駒木ハヤトの西日本ボクシングレポートアーカイブ

かつて京阪神地区のボクシング会場に通い詰め、レポートを記した男ありけり。はてなダイアリーから記事をインポートしたものの、ブログ化して格段に読み難くなってしまいました。

第2部第9試合・ライト級契約ウェイト(131ポンド)6回戦/●片山博詞[アポロ](判定0−3)松田雄太[SFマキ]○

両者戦績は片山9勝(2KO)2敗1分、サウスポーの松田5勝(2KO)4敗1分。片山は5月に佐梁孝志[明石]に負傷判定負けを喫して2敗目。念願の日本ランク獲得へ燃えていたが、急遽相手変更で6回戦での調整戦ということに。松田は出世が遅れていたが、5月にB級緒戦で初勝利。今回は格上挑戦の形でより条件は厳しくなるが……
1R。松田がロングレンジで完全に主導権。ジャブに左ストレートが綺麗に決まって一方的展開に。片山は踏み込むことすら出来ずに防戦一方。このラウンドに限って言えば、どちらがA級選手か判らない。
2R。このラウンドも松田がスピードと左カウンターを駆使して完全に試合を支配。片山はクリンチして泥仕合に持ち込みたい所だが果たせず、逆にヌルいクリンチで松田にスタミナを温存させてしまう結果に。
3R。松田はこのラウンドも右ジャブ、アッパー、左ストレートでヒット、有効打稼いで優勢。片山は強引なフック攻勢で活路を開きたいが、膠着に持ち込むのが精一杯で数的劣勢否めず。
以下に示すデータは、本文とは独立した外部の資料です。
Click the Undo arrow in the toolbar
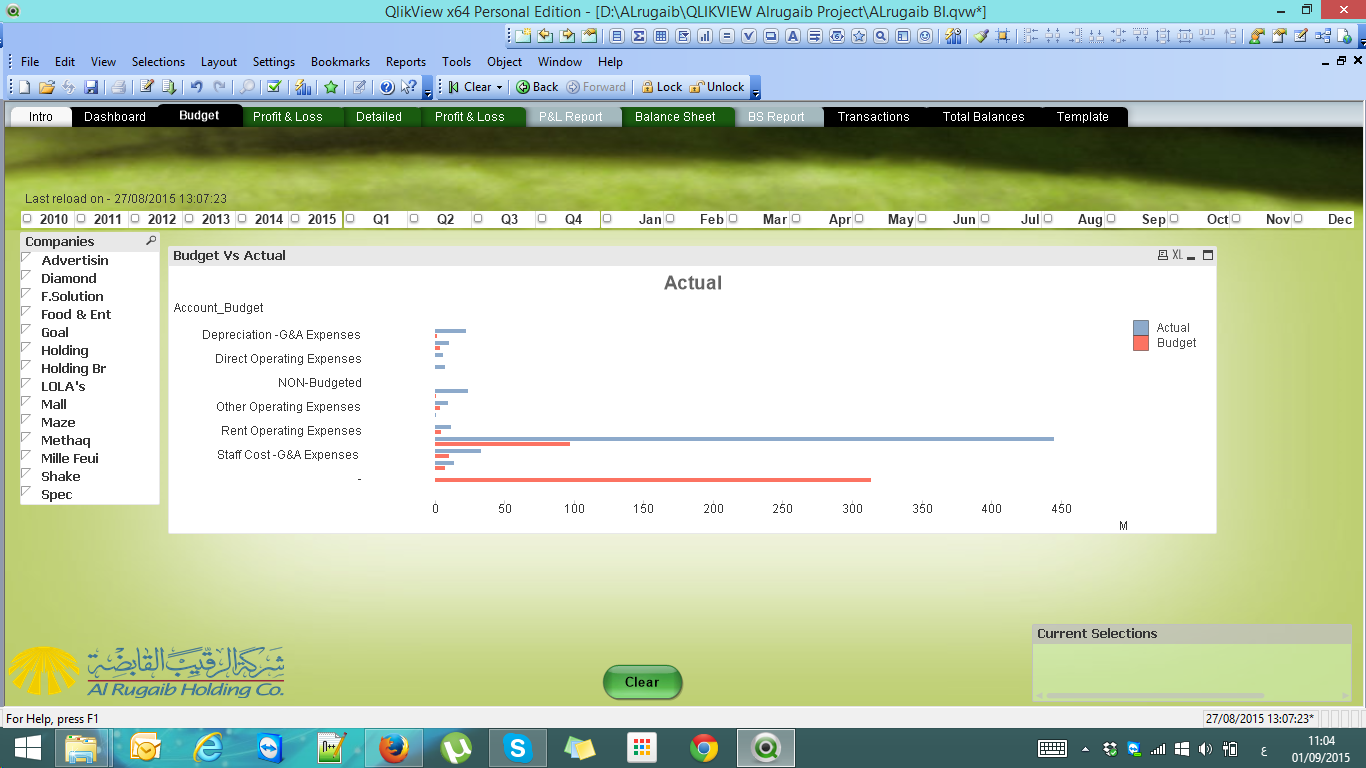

4R。松田がここでも主導権確保。ラウンド後半にはボディ連打で片山がグロッギーに。ノックダウンのチャンスもあったが、スタミナ不安抱える松田は自重してポイント確保に専念。片山の右を浴びてヒヤリとするシーンもあったが、ここは無難にまとめた。
5R。松田、やや慎重にジャブ、ストレート中心の立ち回り。体力切れでスピード衰ええて被弾目立つも、ラウンド後半は優勢にまとめて互角以上の内容。片山は場当たり的な反撃に終始し、主導権は奪えないまま。
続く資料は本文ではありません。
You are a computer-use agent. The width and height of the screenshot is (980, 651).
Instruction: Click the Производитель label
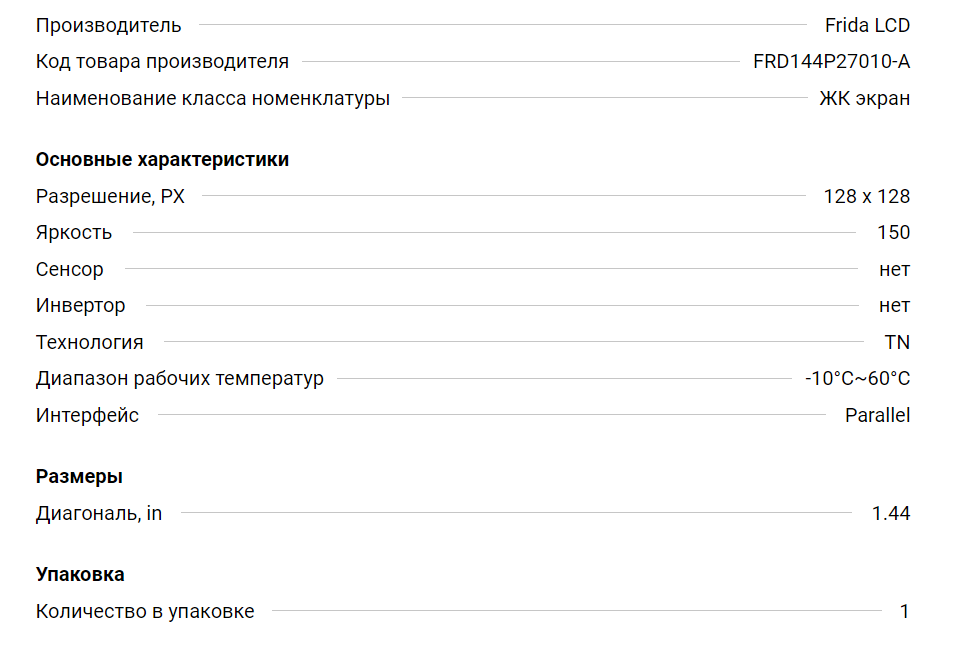pyautogui.click(x=109, y=25)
6R。松田はインターバルでややスピードが戻ったが、片山の圧力の前に守勢。いよいよ攻撃を見舞う余裕が無くなって来た。だが片山の反撃も乱暴で、KOチャンスには至らず時間を空費した。
公式判定は半田59-56、野田59-56、中村58-56の3−0で松田。駒木の採点は「A」59-55「B」60-56で松田優勢。
松田がスピード、テクニックを活かしたハイセンスなボクシングで前半戦を完全に支配。5R以降失速して点差は縮まったが、格上に完勝してA級昇格。自他共に認めるスタミナ難のため、ラウンドが伸びるのは有利ではないが、テクニックは上のレベルでも通用する。
片山は相性最悪のマッチメイク。アクシデントによる相手変更とは言え、松田は前回の自ジム興行にも出場していた選手でもあり、このカードを組んだ陣営に最低限の研究を怠った謗りは免れまい。すっかり平凡なノーランカーの地位に固定されつつあるが、それにしても6回戦でこの体たらくは頂けない。